» STORED DATA:
- - -
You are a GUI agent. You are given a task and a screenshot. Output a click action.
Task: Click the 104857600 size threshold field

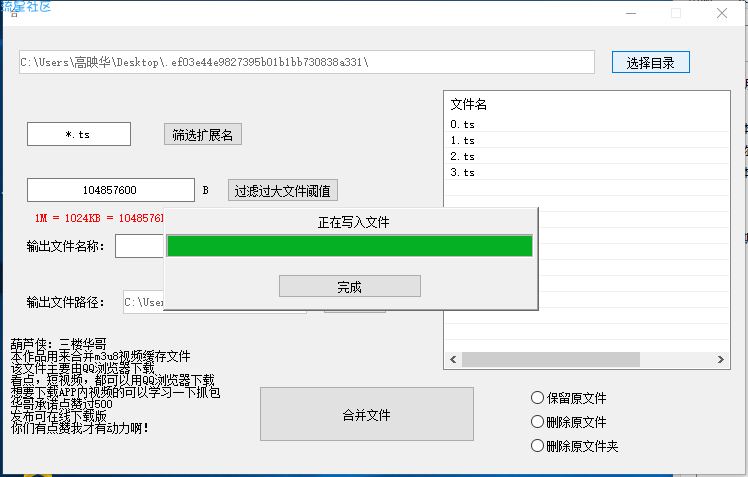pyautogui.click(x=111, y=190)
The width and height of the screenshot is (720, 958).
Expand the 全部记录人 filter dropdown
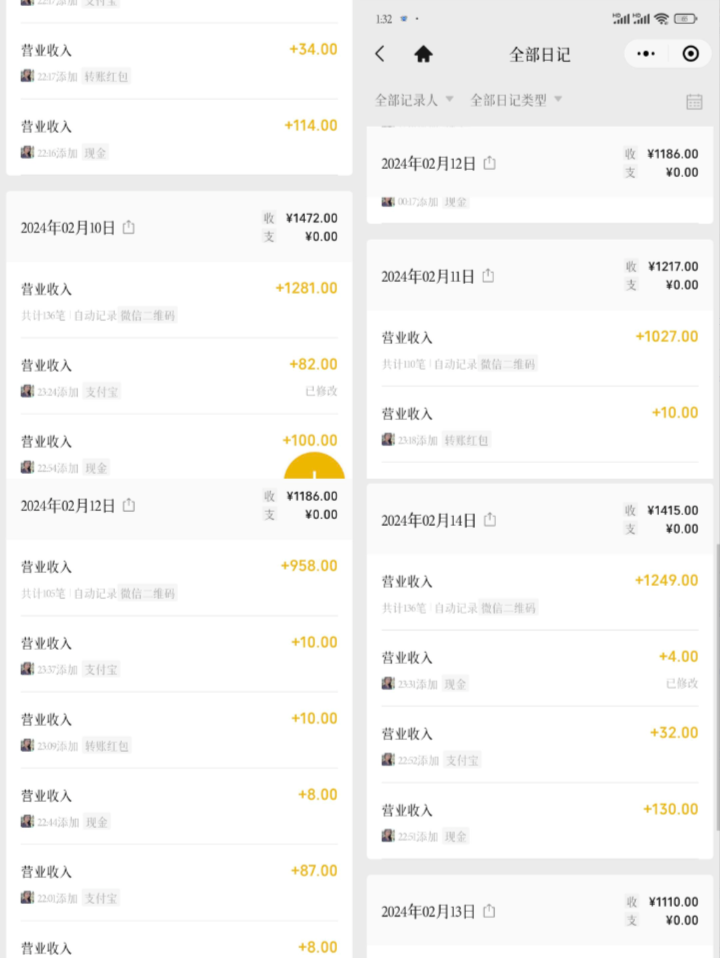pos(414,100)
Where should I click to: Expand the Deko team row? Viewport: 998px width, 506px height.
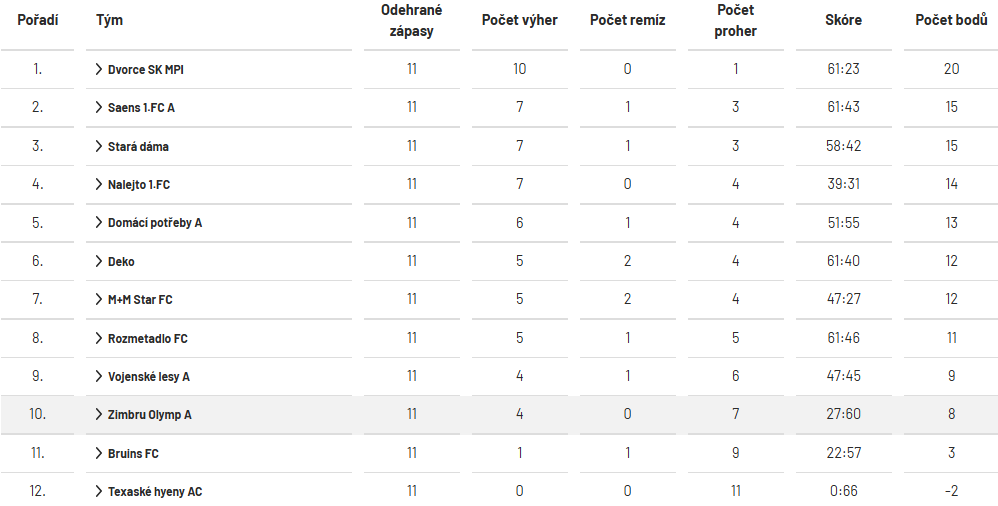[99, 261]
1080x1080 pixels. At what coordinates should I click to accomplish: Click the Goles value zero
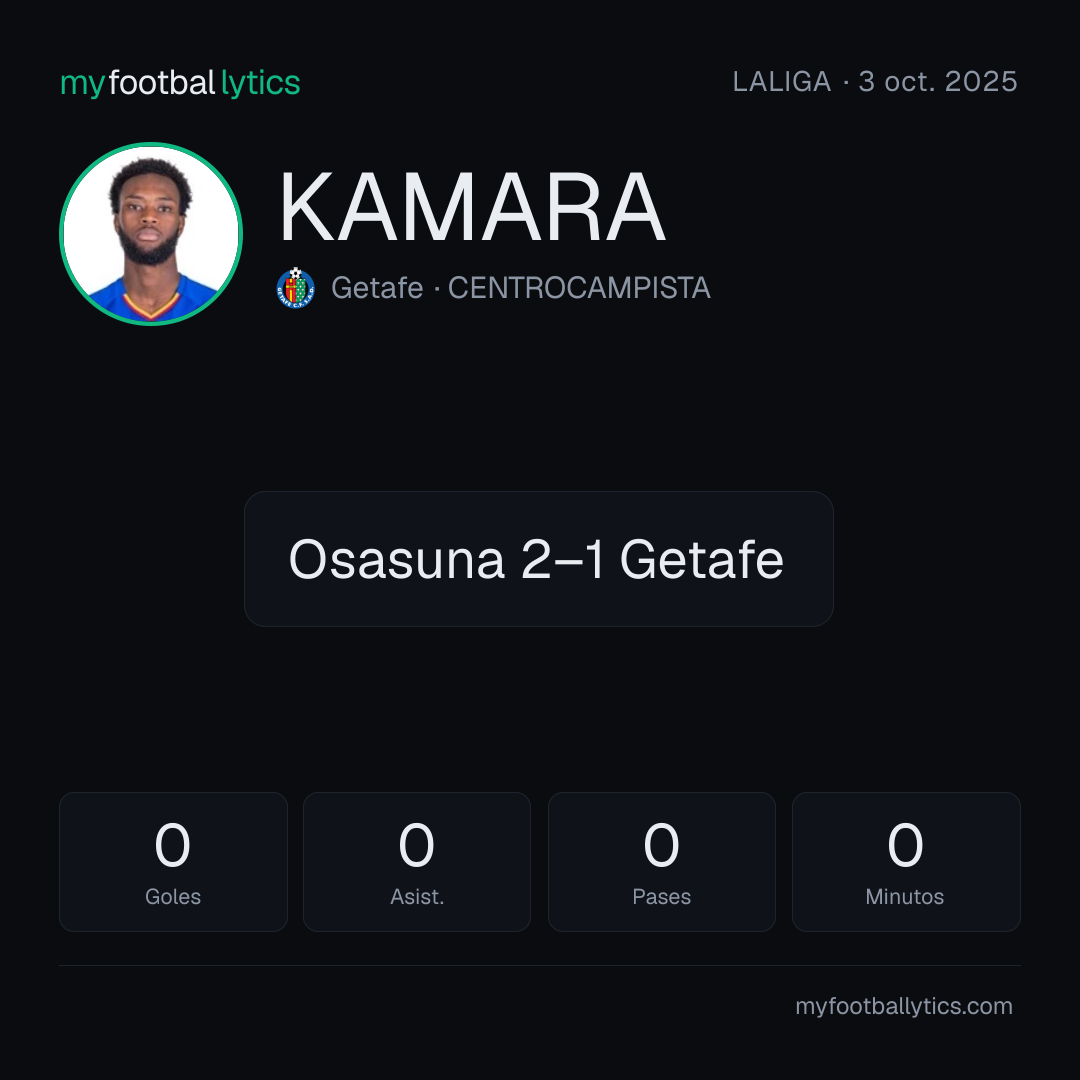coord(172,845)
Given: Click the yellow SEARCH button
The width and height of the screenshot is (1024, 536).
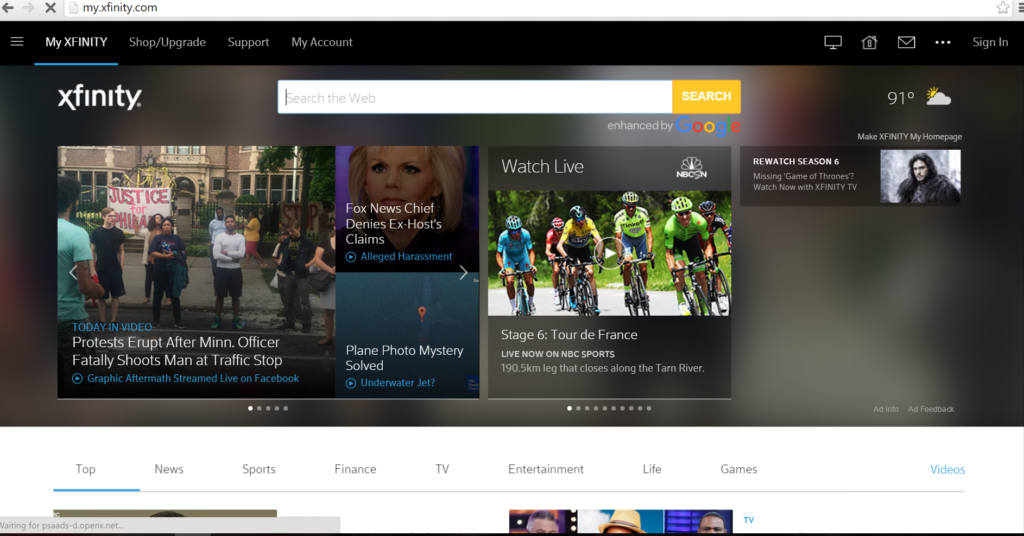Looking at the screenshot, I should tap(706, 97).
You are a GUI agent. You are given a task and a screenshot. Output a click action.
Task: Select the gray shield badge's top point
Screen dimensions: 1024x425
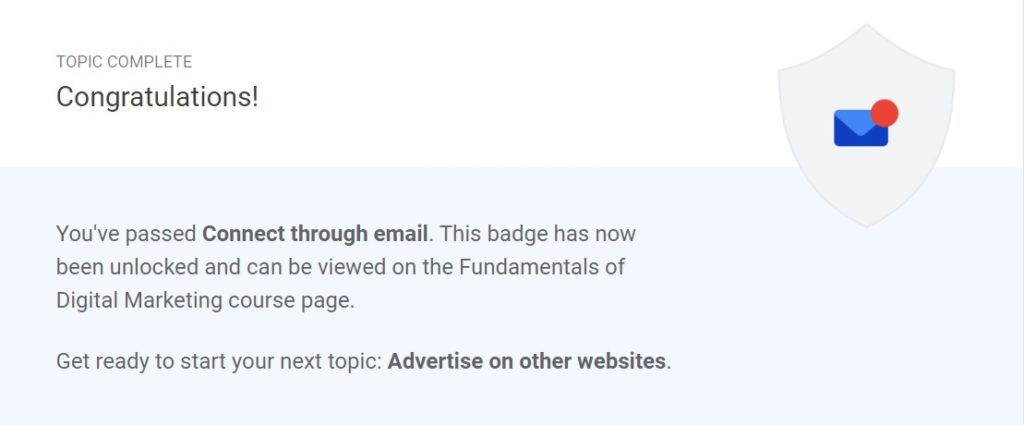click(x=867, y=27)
- - -
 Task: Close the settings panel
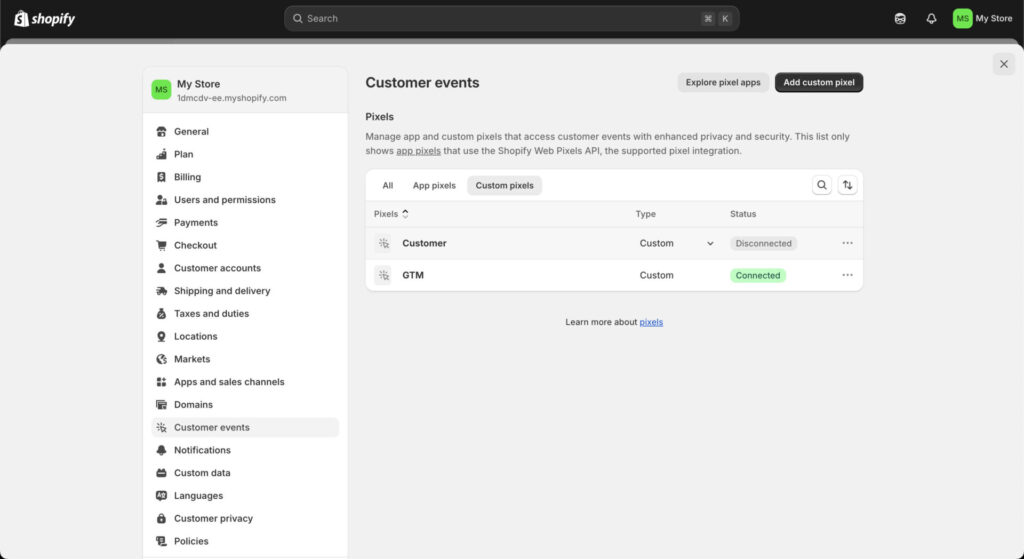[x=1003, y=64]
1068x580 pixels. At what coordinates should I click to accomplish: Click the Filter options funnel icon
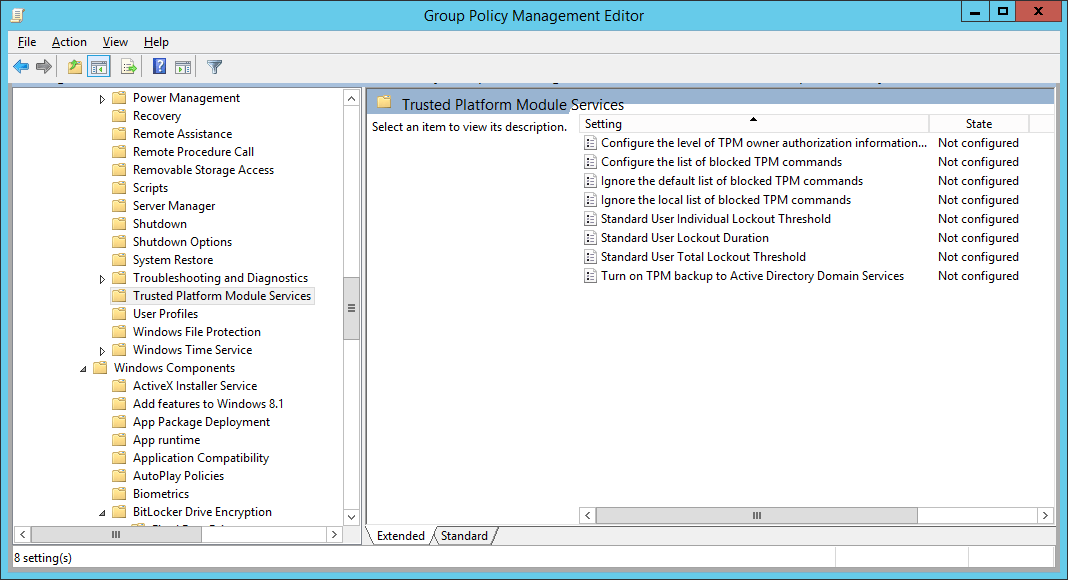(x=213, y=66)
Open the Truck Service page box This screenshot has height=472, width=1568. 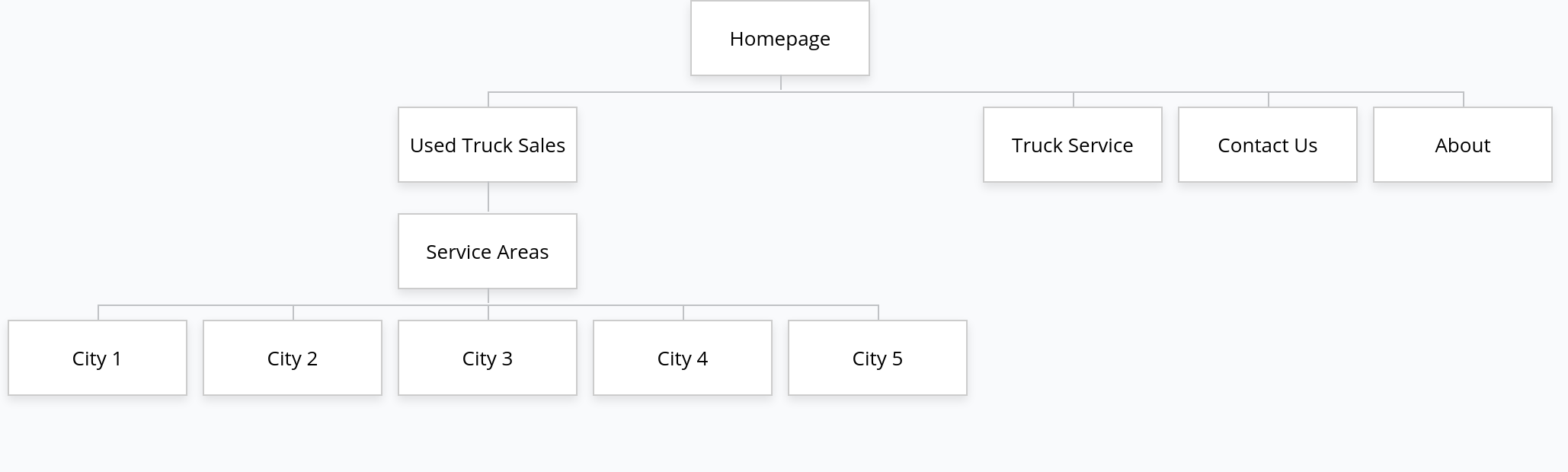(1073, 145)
- - -
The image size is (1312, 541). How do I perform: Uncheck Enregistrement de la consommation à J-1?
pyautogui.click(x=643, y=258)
- - -
Starting with the line that contains "Task: Click the" and finishing with the line that contains "Given: Click the yellow SEARCH button", reproduce every line of the material above exactly, but not the pictures.

» SOLVED PROBLEM:
Task: Click the 104857600 size threshold field

pyautogui.click(x=111, y=190)
The width and height of the screenshot is (720, 958).
Expand the 全部记录人 filter dropdown
pos(414,100)
Where should I click to: Expand the Deko team row? Viewport: 998px width, 506px height.
[99, 261]
1080x1080 pixels. At what coordinates should I click to accomplish: Click the Goles value zero
coord(172,845)
Given: Click the yellow SEARCH button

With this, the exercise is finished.